The idea came from watching cigarette smokers trying to quit. More specifically it came from pondering the successes of the electronic cigarettes in helping people conquer their addiction. It’s as much about the physical actions, the experience of your senses, in craving a cigarette, as it is about the actual chemical dependency. In similar ways, customers persistently attracted to more archaic marketing methods need to be coerced into more modern and practical forms, but only through consideration for their sensory perception.
What I mean by this is that we instinctively want to move our customers onto more exciting and elaborate ways to encounter us online. But we often forget that many folks out there running into Flash-driven visual explosions of marketing content still consider that kind of tactic, developed years ago, as being too in-your-face. Some people have a hard enough time navigating simple hyperlinked instructions if the site you’re posting your link on is littered with overzealous advertisements. Forget about the right string of words here – if you fail to bring yourself down to the comfort level of your clientele they won’t be looking for anything in particular.
If you somehow were to find a way to ask your customers directly what’s in the way of them finding their way through the maze of modern internet marketing strategy, they’ll end up saying all they want is something easy to navigate – to use. This is where social media and social networking sites come in so handy: even your most inexperienced online shopper is going to typically understand any marketing applied to the sites they visit the most. More and more generations are getting onto sites like Facebook, which are in many ways the online equivalent of the fake cigarette: they provide familiar action and experience in steering users towards modern advertisements.

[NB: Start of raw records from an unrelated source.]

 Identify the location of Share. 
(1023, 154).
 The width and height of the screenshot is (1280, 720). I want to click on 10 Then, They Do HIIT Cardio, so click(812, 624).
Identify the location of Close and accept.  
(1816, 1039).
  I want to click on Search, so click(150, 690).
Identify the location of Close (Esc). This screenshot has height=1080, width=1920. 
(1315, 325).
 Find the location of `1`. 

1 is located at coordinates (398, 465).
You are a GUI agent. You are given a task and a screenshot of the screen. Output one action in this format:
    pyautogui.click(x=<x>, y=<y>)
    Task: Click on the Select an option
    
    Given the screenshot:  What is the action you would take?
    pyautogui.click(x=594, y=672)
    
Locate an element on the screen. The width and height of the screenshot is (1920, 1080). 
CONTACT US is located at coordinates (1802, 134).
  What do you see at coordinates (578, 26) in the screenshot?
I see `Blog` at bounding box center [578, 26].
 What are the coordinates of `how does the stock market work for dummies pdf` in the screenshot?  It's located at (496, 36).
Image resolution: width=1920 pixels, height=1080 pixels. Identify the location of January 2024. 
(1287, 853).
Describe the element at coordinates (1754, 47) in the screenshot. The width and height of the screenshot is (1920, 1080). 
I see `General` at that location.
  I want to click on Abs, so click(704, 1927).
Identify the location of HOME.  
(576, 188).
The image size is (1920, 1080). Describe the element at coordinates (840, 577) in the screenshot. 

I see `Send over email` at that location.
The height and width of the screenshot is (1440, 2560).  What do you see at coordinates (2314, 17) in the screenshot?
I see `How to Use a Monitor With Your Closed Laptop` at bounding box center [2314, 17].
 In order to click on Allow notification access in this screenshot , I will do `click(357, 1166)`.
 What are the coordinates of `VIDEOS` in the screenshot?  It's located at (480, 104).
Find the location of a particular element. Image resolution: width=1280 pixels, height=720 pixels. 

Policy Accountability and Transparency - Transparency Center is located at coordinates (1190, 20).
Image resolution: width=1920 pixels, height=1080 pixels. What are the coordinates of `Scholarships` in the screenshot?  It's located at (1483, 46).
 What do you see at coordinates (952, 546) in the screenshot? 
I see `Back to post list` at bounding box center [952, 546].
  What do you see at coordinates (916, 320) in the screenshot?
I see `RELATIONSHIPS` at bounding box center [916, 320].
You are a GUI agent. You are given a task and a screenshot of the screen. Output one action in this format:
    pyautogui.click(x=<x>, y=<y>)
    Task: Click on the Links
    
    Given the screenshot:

It’s shocking then to read about a Harvard Business Review study that revealed not only did 75% of more than 2,100 companies polled not know where their customers were spreading positive buzz about them online, but about 30% aren’t even taking measurements of how social media affects their business. In a time when it’s a certainty that many of these businesses are trying ways to have new means of marketing affect valuable customers who have a hard time responding to these new techniques, it doesn’t make sense that they’d be ignoring what could possibly be the bridge that closes the gap: social media.
Our customers seem perpetually addicted to certain ways of conducting themselves online: mostly ignoring information that comes at them in alarmingly different fashions than what they’re used to. The smoker craves the actions of their habit. Encourage online habits of conservative searching and lack of interactive participation by seeking out a golden mean that uses a proven source of modern online marketing – social networking – to inaugurate newfangled ways of marketing onto the experiences of your customers. If it feels right to them, then it typically is.